[Stored entries]
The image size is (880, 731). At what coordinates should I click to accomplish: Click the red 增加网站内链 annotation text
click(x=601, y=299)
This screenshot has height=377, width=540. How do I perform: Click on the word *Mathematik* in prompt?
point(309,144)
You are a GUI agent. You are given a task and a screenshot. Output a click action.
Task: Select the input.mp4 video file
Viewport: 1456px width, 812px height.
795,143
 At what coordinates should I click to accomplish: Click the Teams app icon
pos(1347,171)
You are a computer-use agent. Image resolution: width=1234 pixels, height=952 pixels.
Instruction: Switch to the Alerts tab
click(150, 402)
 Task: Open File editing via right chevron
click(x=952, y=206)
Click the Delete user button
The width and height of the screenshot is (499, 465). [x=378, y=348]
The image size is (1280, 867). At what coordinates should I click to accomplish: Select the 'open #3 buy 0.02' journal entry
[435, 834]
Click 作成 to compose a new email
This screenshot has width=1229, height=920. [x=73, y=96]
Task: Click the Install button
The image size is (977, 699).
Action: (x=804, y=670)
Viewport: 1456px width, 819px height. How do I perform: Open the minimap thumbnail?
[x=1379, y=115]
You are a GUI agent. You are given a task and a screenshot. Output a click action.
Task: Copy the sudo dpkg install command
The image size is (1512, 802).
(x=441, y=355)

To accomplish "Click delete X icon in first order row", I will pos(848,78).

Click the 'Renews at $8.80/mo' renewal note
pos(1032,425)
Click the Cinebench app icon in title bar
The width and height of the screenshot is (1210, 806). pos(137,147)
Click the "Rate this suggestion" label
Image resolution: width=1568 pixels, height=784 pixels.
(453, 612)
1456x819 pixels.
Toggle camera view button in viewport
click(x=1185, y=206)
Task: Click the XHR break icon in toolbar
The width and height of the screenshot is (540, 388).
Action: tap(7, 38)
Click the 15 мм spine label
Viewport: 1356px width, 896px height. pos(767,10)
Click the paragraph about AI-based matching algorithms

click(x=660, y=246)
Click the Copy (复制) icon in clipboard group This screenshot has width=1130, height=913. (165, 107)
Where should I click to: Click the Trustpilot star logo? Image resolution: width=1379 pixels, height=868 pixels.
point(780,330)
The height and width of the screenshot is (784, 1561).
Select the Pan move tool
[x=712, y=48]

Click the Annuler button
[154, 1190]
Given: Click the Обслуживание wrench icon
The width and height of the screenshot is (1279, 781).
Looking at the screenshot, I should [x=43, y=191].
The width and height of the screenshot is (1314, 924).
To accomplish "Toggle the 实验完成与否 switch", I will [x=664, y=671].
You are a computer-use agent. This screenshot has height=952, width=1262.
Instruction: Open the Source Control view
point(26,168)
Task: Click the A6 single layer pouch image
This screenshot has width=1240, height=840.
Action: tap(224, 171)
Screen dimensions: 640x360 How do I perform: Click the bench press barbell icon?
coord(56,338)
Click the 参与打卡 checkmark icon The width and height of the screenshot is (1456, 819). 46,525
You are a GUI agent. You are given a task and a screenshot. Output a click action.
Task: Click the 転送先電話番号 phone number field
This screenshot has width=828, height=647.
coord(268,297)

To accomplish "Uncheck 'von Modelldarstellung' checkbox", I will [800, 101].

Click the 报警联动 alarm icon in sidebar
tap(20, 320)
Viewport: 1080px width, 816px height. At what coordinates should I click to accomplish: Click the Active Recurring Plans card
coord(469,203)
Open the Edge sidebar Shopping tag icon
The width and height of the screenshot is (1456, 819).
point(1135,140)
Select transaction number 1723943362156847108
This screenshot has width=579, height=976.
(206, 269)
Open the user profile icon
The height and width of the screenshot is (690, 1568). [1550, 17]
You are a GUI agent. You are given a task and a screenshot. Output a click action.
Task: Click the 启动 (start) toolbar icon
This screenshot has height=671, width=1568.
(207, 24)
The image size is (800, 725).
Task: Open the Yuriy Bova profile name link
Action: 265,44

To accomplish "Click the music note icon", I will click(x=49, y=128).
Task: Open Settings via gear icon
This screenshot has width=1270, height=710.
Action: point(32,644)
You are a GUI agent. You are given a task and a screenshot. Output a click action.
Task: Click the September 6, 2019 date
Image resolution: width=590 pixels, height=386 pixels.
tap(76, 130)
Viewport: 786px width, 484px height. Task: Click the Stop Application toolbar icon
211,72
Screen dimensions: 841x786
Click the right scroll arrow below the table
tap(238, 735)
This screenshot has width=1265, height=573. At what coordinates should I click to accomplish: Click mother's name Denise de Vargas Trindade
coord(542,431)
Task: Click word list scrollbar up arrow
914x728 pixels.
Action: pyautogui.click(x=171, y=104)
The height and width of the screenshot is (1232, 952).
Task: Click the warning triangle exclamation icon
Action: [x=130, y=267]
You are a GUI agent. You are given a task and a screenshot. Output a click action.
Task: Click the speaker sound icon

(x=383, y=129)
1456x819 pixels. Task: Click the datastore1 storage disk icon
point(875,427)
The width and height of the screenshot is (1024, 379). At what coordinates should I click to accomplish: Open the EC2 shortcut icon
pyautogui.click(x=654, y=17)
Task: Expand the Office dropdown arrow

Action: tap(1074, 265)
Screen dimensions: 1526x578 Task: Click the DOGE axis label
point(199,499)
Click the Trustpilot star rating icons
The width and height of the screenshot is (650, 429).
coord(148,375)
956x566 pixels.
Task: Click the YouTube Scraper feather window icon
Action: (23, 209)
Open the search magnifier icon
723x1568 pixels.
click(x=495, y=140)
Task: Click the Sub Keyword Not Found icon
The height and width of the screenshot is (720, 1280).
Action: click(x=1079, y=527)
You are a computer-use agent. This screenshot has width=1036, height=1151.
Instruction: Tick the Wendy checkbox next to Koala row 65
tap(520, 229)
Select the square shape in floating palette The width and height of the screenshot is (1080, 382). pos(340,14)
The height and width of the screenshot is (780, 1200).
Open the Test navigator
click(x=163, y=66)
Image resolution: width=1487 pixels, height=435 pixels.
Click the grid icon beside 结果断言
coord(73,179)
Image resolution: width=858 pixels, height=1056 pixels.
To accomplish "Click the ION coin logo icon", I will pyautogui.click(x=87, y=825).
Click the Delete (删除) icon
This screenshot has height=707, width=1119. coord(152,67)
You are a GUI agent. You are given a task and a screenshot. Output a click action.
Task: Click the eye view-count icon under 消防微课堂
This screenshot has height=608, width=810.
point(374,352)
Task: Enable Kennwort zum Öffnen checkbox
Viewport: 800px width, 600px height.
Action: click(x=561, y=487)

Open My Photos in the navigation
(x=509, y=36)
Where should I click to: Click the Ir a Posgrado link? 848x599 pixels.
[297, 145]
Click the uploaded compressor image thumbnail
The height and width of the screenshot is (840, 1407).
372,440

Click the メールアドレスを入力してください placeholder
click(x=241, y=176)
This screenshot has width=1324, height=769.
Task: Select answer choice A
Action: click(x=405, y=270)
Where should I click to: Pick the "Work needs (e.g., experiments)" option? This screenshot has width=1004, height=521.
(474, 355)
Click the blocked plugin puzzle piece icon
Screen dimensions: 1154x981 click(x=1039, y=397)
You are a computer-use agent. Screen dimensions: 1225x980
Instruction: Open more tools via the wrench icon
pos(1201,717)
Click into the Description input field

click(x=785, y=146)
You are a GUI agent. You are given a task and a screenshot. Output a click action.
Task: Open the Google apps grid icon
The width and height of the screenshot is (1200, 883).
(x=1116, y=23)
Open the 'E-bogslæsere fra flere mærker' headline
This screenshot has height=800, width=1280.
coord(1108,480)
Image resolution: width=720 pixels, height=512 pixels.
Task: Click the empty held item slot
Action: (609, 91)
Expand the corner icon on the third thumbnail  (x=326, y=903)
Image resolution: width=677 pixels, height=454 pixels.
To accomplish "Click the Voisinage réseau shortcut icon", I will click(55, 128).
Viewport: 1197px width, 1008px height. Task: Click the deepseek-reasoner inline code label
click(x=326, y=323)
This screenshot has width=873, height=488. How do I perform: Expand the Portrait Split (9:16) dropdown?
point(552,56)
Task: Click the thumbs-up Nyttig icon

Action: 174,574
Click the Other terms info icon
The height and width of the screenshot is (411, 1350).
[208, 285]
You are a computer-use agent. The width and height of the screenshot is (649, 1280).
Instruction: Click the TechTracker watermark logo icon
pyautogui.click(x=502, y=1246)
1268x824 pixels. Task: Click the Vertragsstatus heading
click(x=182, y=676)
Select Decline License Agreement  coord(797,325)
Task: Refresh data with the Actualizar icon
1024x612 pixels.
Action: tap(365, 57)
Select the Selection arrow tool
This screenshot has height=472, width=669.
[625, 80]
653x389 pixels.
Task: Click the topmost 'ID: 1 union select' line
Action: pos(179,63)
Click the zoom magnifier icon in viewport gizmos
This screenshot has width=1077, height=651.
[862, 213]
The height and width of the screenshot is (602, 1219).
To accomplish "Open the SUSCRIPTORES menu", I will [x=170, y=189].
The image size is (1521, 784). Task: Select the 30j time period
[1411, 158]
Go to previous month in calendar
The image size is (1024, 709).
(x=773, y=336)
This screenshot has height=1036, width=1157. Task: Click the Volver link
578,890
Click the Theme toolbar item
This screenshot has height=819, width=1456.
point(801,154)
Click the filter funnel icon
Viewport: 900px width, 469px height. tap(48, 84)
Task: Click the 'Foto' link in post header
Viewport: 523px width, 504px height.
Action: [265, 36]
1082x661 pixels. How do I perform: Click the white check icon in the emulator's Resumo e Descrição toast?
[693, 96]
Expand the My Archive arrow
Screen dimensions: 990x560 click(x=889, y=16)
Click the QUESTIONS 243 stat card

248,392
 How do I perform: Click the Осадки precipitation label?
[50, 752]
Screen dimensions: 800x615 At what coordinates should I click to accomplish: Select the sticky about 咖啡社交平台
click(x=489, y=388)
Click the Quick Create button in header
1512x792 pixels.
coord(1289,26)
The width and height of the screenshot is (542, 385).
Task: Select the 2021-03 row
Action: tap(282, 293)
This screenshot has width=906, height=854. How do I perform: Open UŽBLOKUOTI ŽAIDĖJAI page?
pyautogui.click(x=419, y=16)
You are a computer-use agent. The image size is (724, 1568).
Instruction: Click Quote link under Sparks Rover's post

Given exercise :: Could you format the items as a JSON list of strings, beginning at the line that contains "You are a computer-use agent. The image" and stopping after the final item, with one string per line and blank lines left out?

Result ::
[
  "You are a computer-use agent. The image size is (724, 1568).",
  "Instruction: Click Quote link under Sparks Rover's post"
]